The problem>
In the records below, find the line that contains "Instruction: Click the checkmark" and repeat it, along with each line after it, exactly as written.

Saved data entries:
--- START ---

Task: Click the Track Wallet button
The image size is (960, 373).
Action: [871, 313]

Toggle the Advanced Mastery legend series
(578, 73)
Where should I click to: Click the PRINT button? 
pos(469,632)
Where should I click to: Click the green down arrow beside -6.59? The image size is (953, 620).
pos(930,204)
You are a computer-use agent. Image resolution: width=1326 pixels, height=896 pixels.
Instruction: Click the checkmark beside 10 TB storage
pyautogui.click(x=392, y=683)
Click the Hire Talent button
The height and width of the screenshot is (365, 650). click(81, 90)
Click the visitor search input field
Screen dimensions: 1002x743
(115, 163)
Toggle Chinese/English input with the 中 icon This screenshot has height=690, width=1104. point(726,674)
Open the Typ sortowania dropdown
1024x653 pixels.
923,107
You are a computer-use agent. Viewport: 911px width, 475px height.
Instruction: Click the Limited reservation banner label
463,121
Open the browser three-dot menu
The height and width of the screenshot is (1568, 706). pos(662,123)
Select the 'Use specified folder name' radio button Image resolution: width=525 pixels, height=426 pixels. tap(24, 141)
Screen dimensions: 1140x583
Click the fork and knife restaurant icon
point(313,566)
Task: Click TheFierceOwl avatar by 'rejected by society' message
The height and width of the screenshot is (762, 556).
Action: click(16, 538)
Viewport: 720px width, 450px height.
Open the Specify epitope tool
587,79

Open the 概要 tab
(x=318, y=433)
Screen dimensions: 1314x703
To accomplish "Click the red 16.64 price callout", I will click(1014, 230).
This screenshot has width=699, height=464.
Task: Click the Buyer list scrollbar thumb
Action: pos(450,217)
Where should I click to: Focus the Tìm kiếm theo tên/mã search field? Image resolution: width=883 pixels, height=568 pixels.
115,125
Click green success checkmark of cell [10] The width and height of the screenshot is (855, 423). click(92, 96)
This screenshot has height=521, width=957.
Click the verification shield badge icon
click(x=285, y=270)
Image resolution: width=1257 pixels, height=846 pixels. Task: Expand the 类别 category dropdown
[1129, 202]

--- END ---

Answer to the exercise>
Instruction: Click the checkmark beside 10 TB storage
pyautogui.click(x=392, y=683)
Click the Hire Talent button
The height and width of the screenshot is (365, 650). click(81, 90)
Click the visitor search input field
Screen dimensions: 1002x743
(115, 163)
Toggle Chinese/English input with the 中 icon This screenshot has height=690, width=1104. point(726,674)
Open the Typ sortowania dropdown
1024x653 pixels.
923,107
You are a computer-use agent. Viewport: 911px width, 475px height.
Instruction: Click the Limited reservation banner label
463,121
Open the browser three-dot menu
The height and width of the screenshot is (1568, 706). pos(662,123)
Select the 'Use specified folder name' radio button Image resolution: width=525 pixels, height=426 pixels. tap(24, 141)
Screen dimensions: 1140x583
Click the fork and knife restaurant icon
point(313,566)
Task: Click TheFierceOwl avatar by 'rejected by society' message
The height and width of the screenshot is (762, 556).
Action: click(16, 538)
Viewport: 720px width, 450px height.
Open the Specify epitope tool
587,79

Open the 概要 tab
(x=318, y=433)
Screen dimensions: 1314x703
To accomplish "Click the red 16.64 price callout", I will click(1014, 230).
This screenshot has width=699, height=464.
Task: Click the Buyer list scrollbar thumb
Action: pos(450,217)
Where should I click to: Focus the Tìm kiếm theo tên/mã search field? Image resolution: width=883 pixels, height=568 pixels.
115,125
Click green success checkmark of cell [10] The width and height of the screenshot is (855, 423). click(92, 96)
This screenshot has height=521, width=957.
Click the verification shield badge icon
click(x=285, y=270)
Image resolution: width=1257 pixels, height=846 pixels. Task: Expand the 类别 category dropdown
[1129, 202]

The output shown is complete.